- _Page text_
“Concealed acts are for the Lord our God; but revealed acts are for us and our children,
forever, to carry out all the words of this Torah.” (Deuteronomy 29:28)
Greta Thunberg is extraordinary. Few adults, let alone teenagers, have both the moral clarity and emotional strength to stand in front of the world and speak truth to power. In calling out the representatives to the UN to their faces on climate change (“How dare you?”) she gives voice to 21st Century fears while echoing the ancient message of Parashat Nitzavim.
Nitzavim opens with Moses, on the last day of his life, preparing the Israelites to renew the brit, or covenant, and enter Canaan, fulfilling God’s promise to Abraham. He implores the people not to fool themselves into thinking they can avoid the consequences of their actions. He warns, “Later generations will ask—the children who succeed you, and foreigners who come from distant lands and see the plagues and diseases the Lord has inflicted upon that land, all its soil devastated by sulfur and salt, beyond sowing and producing, no grass growing in it… all nations will ask, “Why…?” (Deut. 29: 21-23)

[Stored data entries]
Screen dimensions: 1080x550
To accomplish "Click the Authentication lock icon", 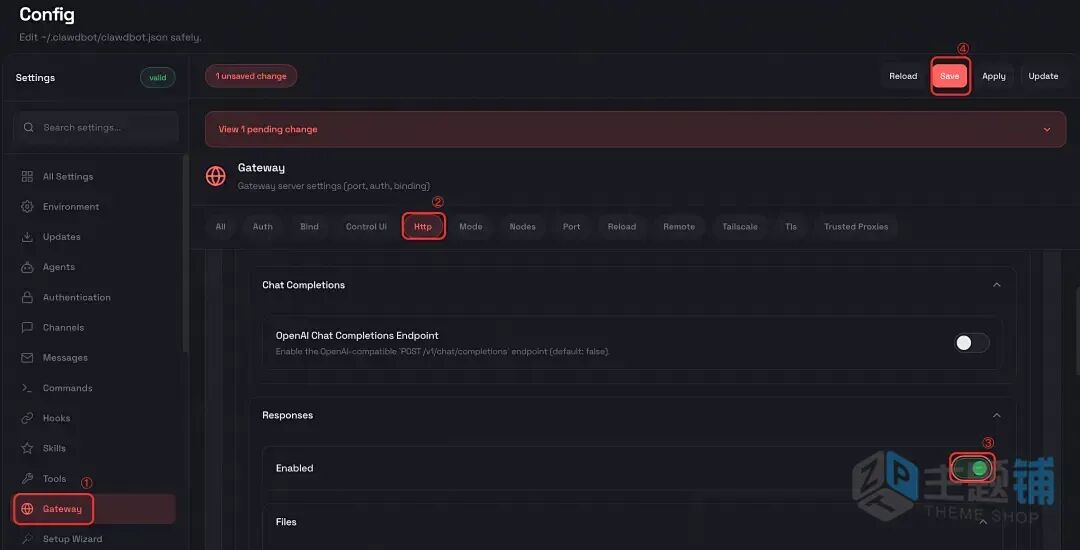I will (x=27, y=297).
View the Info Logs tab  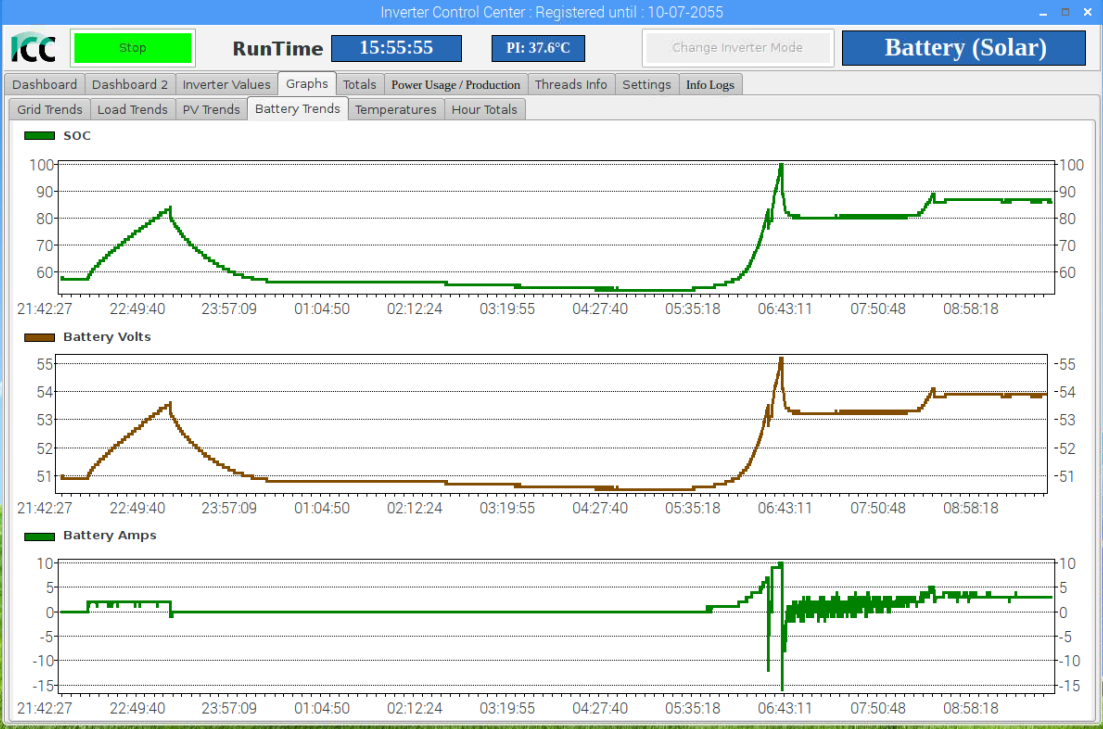(710, 85)
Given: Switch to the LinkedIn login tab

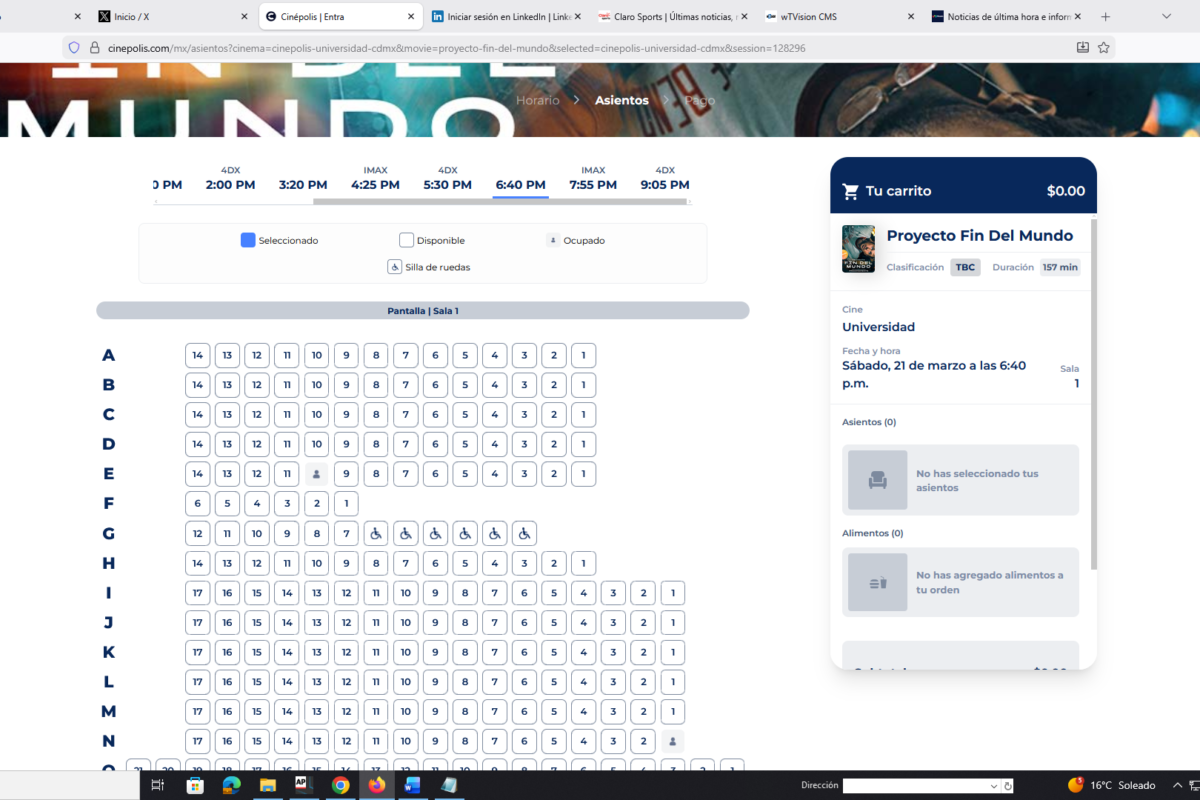Looking at the screenshot, I should pos(500,17).
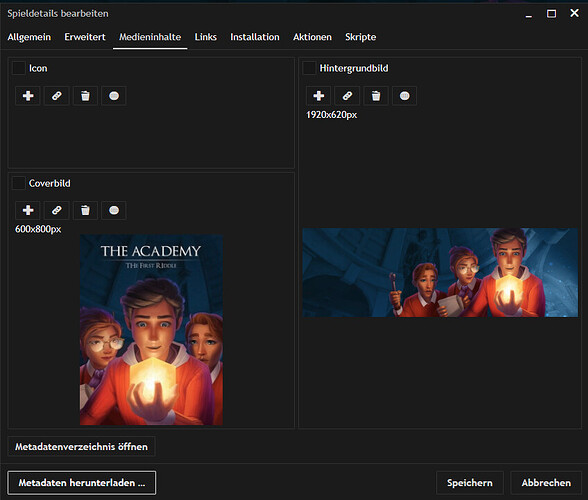Remove the Hintergrundbild image
Viewport: 588px width, 500px height.
tap(376, 96)
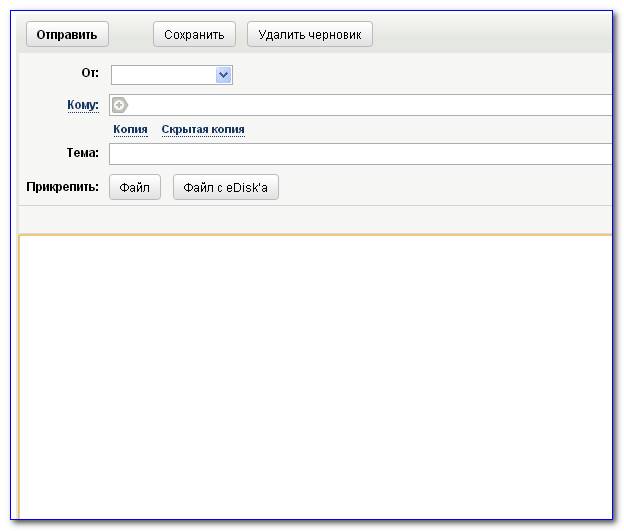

- _What is expected_
Repeat the commentary on Parashat Nitzavim in full, word for word. None of the records is needed for the work here.

- _Response area_
“Concealed acts are for the Lord our God; but revealed acts are for us and our children,
forever, to carry out all the words of this Torah.” (Deuteronomy 29:28)
Greta Thunberg is extraordinary. Few adults, let alone teenagers, have both the moral clarity and emotional strength to stand in front of the world and speak truth to power. In calling out the representatives to the UN to their faces on climate change (“How dare you?”) she gives voice to 21st Century fears while echoing the ancient message of Parashat Nitzavim.
Nitzavim opens with Moses, on the last day of his life, preparing the Israelites to renew the brit, or covenant, and enter Canaan, fulfilling God’s promise to Abraham. He implores the people not to fool themselves into thinking they can avoid the consequences of their actions. He warns, “Later generations will ask—the children who succeed you, and foreigners who come from distant lands and see the plagues and diseases the Lord has inflicted upon that land, all its soil devastated by sulfur and salt, beyond sowing and producing, no grass growing in it… all nations will ask, “Why…?” (Deut. 29: 21-23)